For this purpose he enclosed a form listing the styles available: rock, country and western, waltz, polka, tango, jazz, military, sacred and latin. All we had to do was put a tick next to the one we felt would be most suited to our lyric. Once we had sent our instructions to Mr Lanzarote he would commission a songwriter to compose music in our chosen style, would publish the song and arrange for it to be recorded by a top-line band.
Here followed a list of names: top-line they may have been, but neither Mark, Patti nor I had ever heard of any of them. We would then receive half a dozen copies of the sheet music and two demo discs. All this Mr Lanzarote would do for us as soon as he received our cheque or money order for $150. However, if we replied within ten days we could make use of the enclosed discount voucher worth $25 and would receive a further discount voucher to use toward publication of our next song.
I used the word “con” earlier on. That is not quite fair because although false hopes may be raised by this sort of thing, there is not actual con involved. Mr. Lanzarote and publishers like him do for you everything they say they will---they provide music to your words and then publish, print and record the product. There the matter rests. They may encourage you to deceive yourself into imagining that you are about to hae a brilliant success leading to a profitable career but they never promise it.
The only profitable career is Mr. Lanzarote’s, and his business is playing on the hopes and vanity of people who don’t know, or choose to ignore, the fact that there has never been a successful song whose publication was paid for by the composer rather than the publisher. Perhaps there always is a first time but we (in the person of Walter P. Temillson) didn’t want to risk $150 on the offchance we’d be it.
So we didn’t send off our cheque or money order but even so we did hear from Mr. Lanzarote several more times. He sent us letter after form letter, reminding us that his offer was still open. He made things easier for us by extending the deadline for using the discount voucher and when that had no effect, told us about his easy payment installment plan. In case we doubted the value of his services there was a sheet of testimonials from satisfied clients, all of whom seemed to be married women with initials (“I have played my record to all my friends and they all like it very much. One day I hope to write another song” says Mrs. R.D. of Boise, Idaho).
But we ignored all this and in time Mr. Lanzarote gave up on us. His advertisement appeared every week in the tabloid in which we had originally found it so there was presumably a steady supply of people willing to pay $150 for six sheets of paper and two records.
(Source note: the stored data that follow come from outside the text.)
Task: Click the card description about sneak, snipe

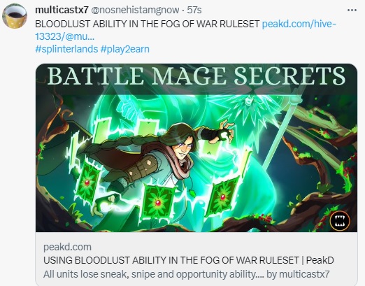Action: (187, 274)
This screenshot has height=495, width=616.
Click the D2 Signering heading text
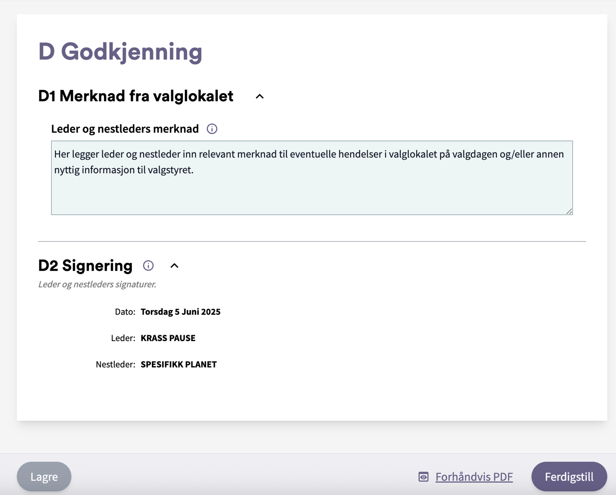85,265
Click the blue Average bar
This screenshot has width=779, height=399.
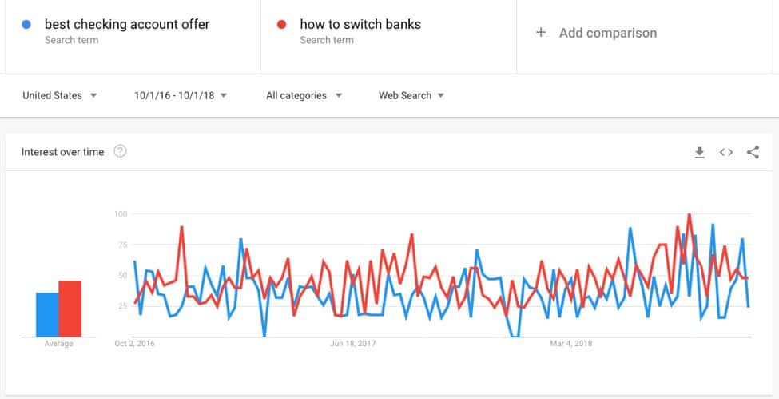pyautogui.click(x=47, y=315)
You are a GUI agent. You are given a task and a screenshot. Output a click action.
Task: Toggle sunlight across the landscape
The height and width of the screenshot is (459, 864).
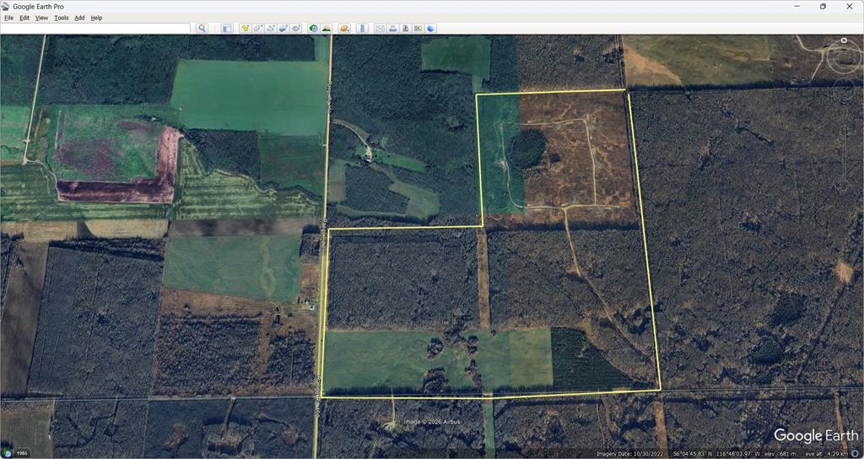tap(327, 28)
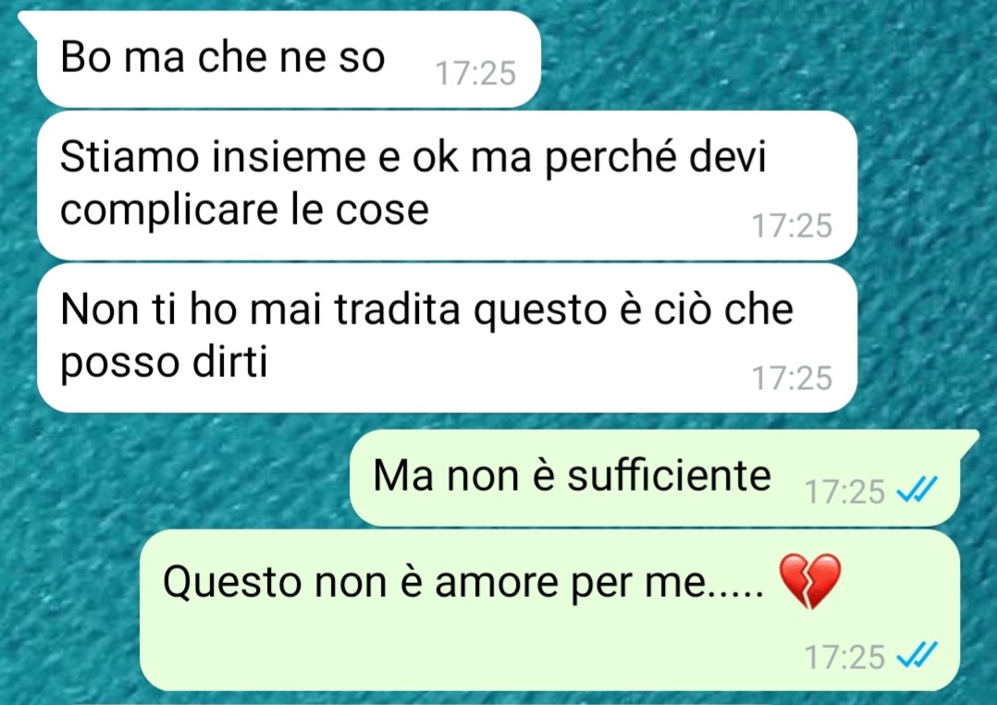The width and height of the screenshot is (997, 705).
Task: Select the 'Questo non è amore per me' bubble
Action: [x=549, y=611]
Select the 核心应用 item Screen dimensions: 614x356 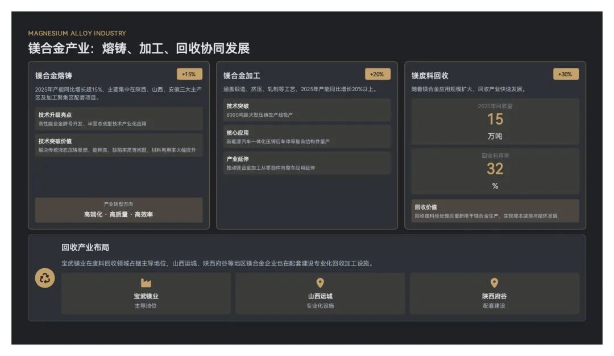[x=307, y=137]
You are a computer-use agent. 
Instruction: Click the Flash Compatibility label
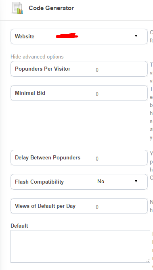coord(39,182)
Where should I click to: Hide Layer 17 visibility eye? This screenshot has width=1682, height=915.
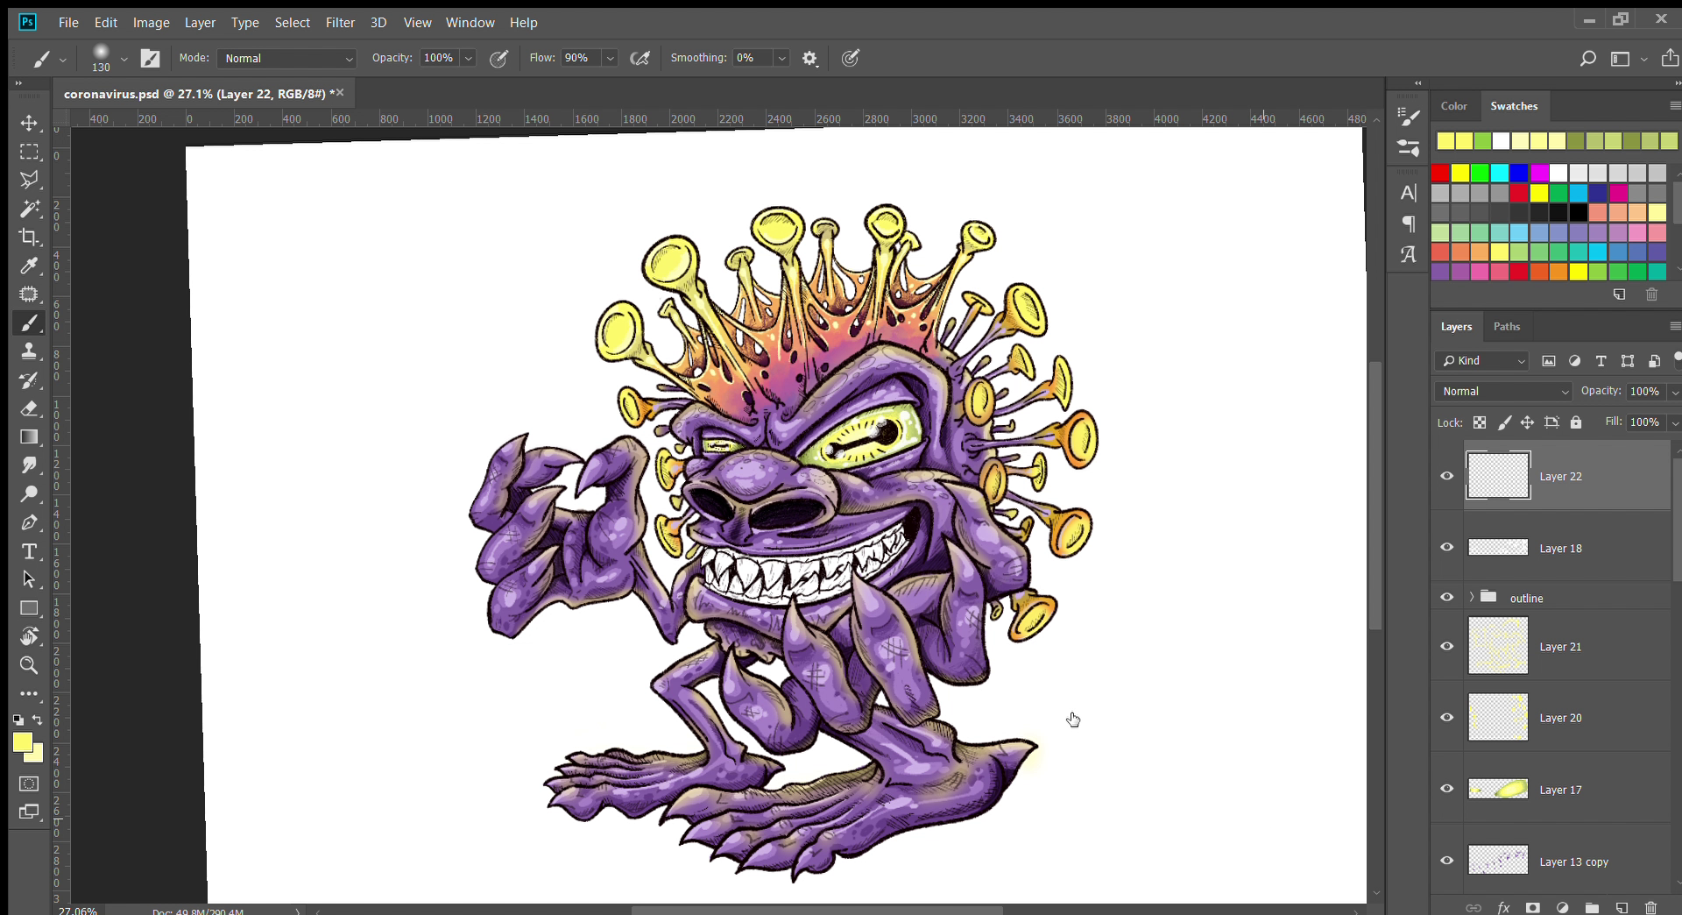click(1447, 789)
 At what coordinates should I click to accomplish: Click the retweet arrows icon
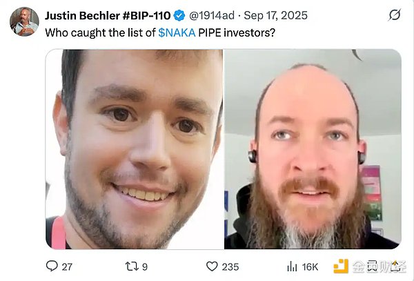132,267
Maybe we should have taken the matter further. We were level-headed enough to realise that our song was rubbish and that it would not bring us one inch closer to a new career, no matter how much we paid for it. But just for the sake of sheer curiosity I sometimes think it would have been interesting to find out exactly what Mr. Lanzarote would have done with it. For my part, I would have gone the whole hog and would have marked the form to indicate that the preferred style of music was military or sacred, but perhaps that would have been going too far; rock or country and western, would have been the natural choices though a tango might have bee a nice idea. But even though the three of us tossed the notion about for a bit we finally lost interest. Mr. Lanzarote was not the least worried -- there are plenty of budding song compositors with egos that need massaging to keep him comfortable.
As for the notional Walter P. Temillson, he continued to restockk the shelves at the supermarket. After all, there are lots of other things one can do badly without having to pay for the privilege.